*TEXT SECTION*:
____
Christopher Penn 21:55
Exactly. There’s three layers to Google, right? There’s crawl index and rank. Crawling happens on pretty much Google’s own schedule. But roughly they crawl sites, anywhere between 48 hours and a week. And at a minimum, I would say if he was I would say, if you have a good multi touch attribution model, you should be looking at it on a regular frequent basis, like monthly, right. And in that attribution model, if organic searches in your top three, you know, source mediums or channels that drive conversions for you, then you should be starting to look at your your search traffic and data in Search Console, probably weekly, to see like, Did something go wrong this week, we have had cases with clients where they lost a substantial traffic, and didn’t even know until we did the next month’s report, like by the way you lost half your traffic. They’re like, what did somebody tell us like? Well, that’s why we keep telling you to check, check those search console stats and sign up for the free alerts as

Katie Robbert 23:08
well. And I think that that’s the thing, you don’t necessarily have to be, you know, every day trying to go in and optimize. But at the very, at the minimum sign up for those alerts to see if anything is breaking. And then you can go in and optimize. And so I would say you know, once a month, once a quarter, you know, going through all of your content re optimizing it prioritizing like your most valuable pages, the pages that are most visited the pages where people convert the most, making sure those are fixed up, not broken content, refresh those things. But yeah, I don’t think that it’s necessary to be in there every single day, just getting the alerts of like, things are good things or bad is probably enough.
____
*DATA EXTRACT*:
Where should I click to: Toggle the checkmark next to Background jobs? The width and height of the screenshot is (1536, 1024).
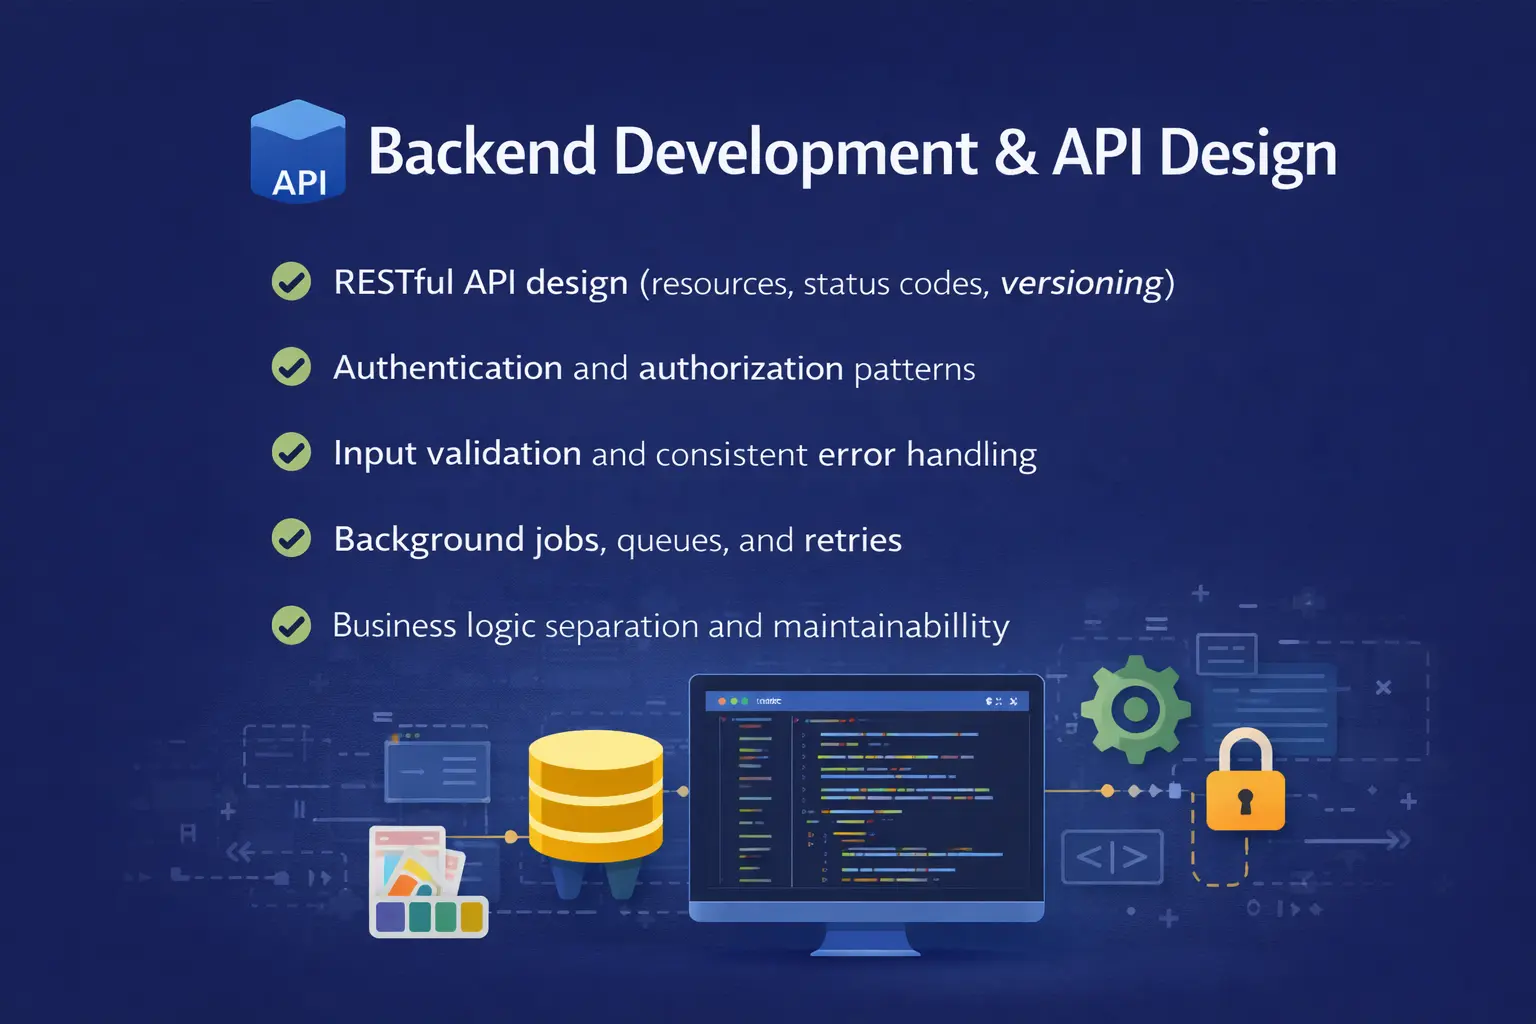point(290,539)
____
*PROBLEM TO SOLVE*:
Retype the stretch of the SEO transcript from "Katie Robbert 23:08" through "is probably enough.". Rely only on the transcript, not on the data.

*OUTPUT*:
Katie Robbert 23:08
well. And I think that that’s the thing, you don’t necessarily have to be, you know, every day trying to go in and optimize. But at the very, at the minimum sign up for those alerts to see if anything is breaking. And then you can go in and optimize. And so I would say you know, once a month, once a quarter, you know, going through all of your content re optimizing it prioritizing like your most valuable pages, the pages that are most visited the pages where people convert the most, making sure those are fixed up, not broken content, refresh those things. But yeah, I don’t think that it’s necessary to be in there every single day, just getting the alerts of like, things are good things or bad is probably enough.